Ces cotechini peuvent peser entre 500 grammes et un kilo, juste assez pour deux personnes raisonnables. Le cotechino est cuit dans de l’eau pendant au moins quatre heures. Passé ce temps, les émilien-romagnols se mettent à table.
Du cotechino à la Saint-Sylvestre
Le cotechino est débarrassé de sa robe de bœuf, coupé en larges tranches qu’on dépose sur un lit de lentilles fumantes. Les lentilles apportent argent et succès à ceux qui les mangent durant la nuit de la Saint-Sylvestre – le cotechino, quant à lui apporte le cholestérol qu’il faudra soigner avec l’argent gagné grâce aux lentilles.
Les couennes se décomposent sur la langue, le parfum des épices est extrêmement subtil, ce n’est pas une saucisse, c’est un miracle.
Quelques variantes : le zampone et le musetto
Le zampone est le cousin immédiat du cotechino, il est lui aussi originaire d’Emilie-Romagne mais on glisse la préparation dans un pied de porc avec son sabot et non dans un boyau de bœuf.
Son origine remonte au XVIe siècle durant le siège de Mirandola par le pape Jules II. On retrouve cette merveille à Crémone et Mantoue en Lombardie. Le zampone est plus souvent accompagné de haricots que de lentilles. On remplace les couennes par du pied de porc finement haché.
Enfin le musetto, originaire de Vénétie à l’est se compose de morceaux de tête de porc et non de couennes. Il est plus relevé en épices, rappelant l’influence de la Sérénissime sur la région.
Généralement plus petit que ses cousins, le musetto se déguste avec du raifort appelé cren et du chou cuit à l’étouffée.
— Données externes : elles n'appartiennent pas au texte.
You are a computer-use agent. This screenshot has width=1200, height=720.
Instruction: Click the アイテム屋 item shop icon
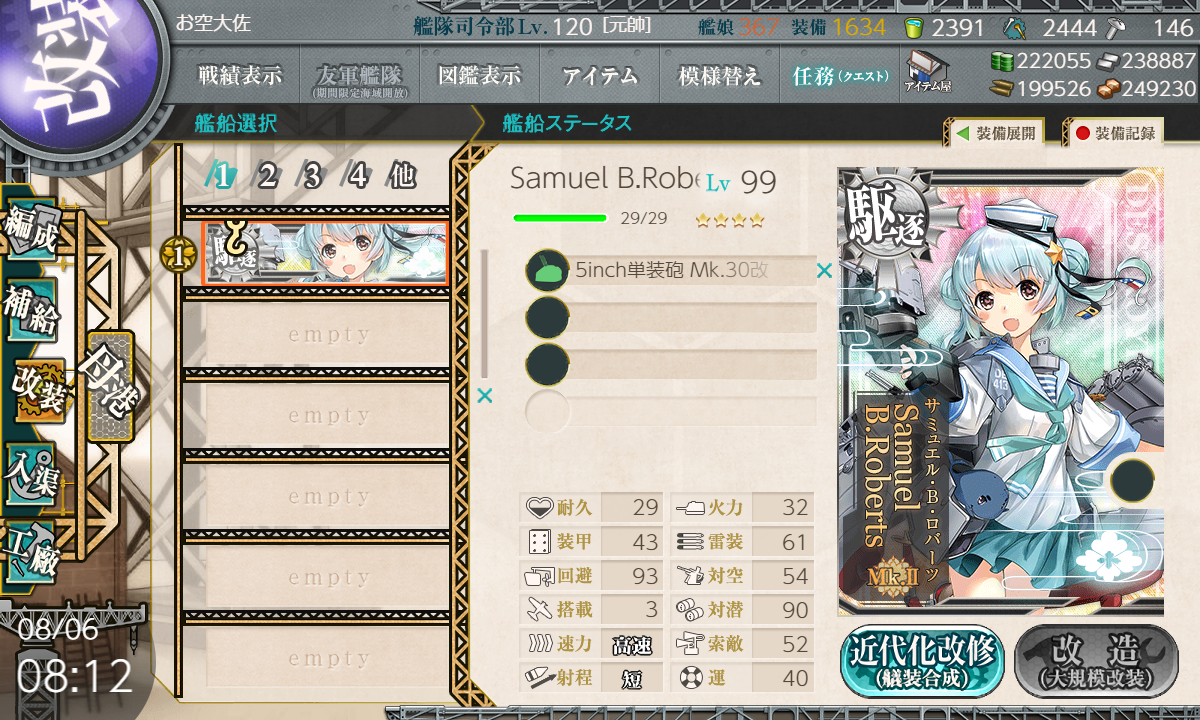[x=927, y=71]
Il entre aussi dans la composition du bollito misto de Padoue, un proche cousin du pot-au-feu à base de viande d’oie, de langue de veau, de chapon et de musetto, donc. On le déguste avec des fruits confits relevés d’huile essentielle de moutarde, la mostarda.
Mais alors est-ce que c’est bon ? Il n’existe pas d’expression suffisamment éloquente pour préciser le sentiment. Che figata ! C’est extraordinaire. Les couennes se décomposent sur la langue, le parfum des épices est extrêmement subtil, ce n’est pas une saucisse, c’est un miracle.
L’essayer c’est l’adopter, en faire une religion. Quand vous penserez aux ingrédients indispensables à la bonne tenue d’une maison, les cotechini s’imposent bien avant les bouteilles d’eau, les paquets de café ou le sucre en grain. Personne ne résiste aux empereurs du gras. Pour ma part, quand je vais à Saint-Antoine de Padoue, j’allume toujours un cierge pour les charcutiers de la région. Que leurs productions soient pérennes et toujours aussi succulentes.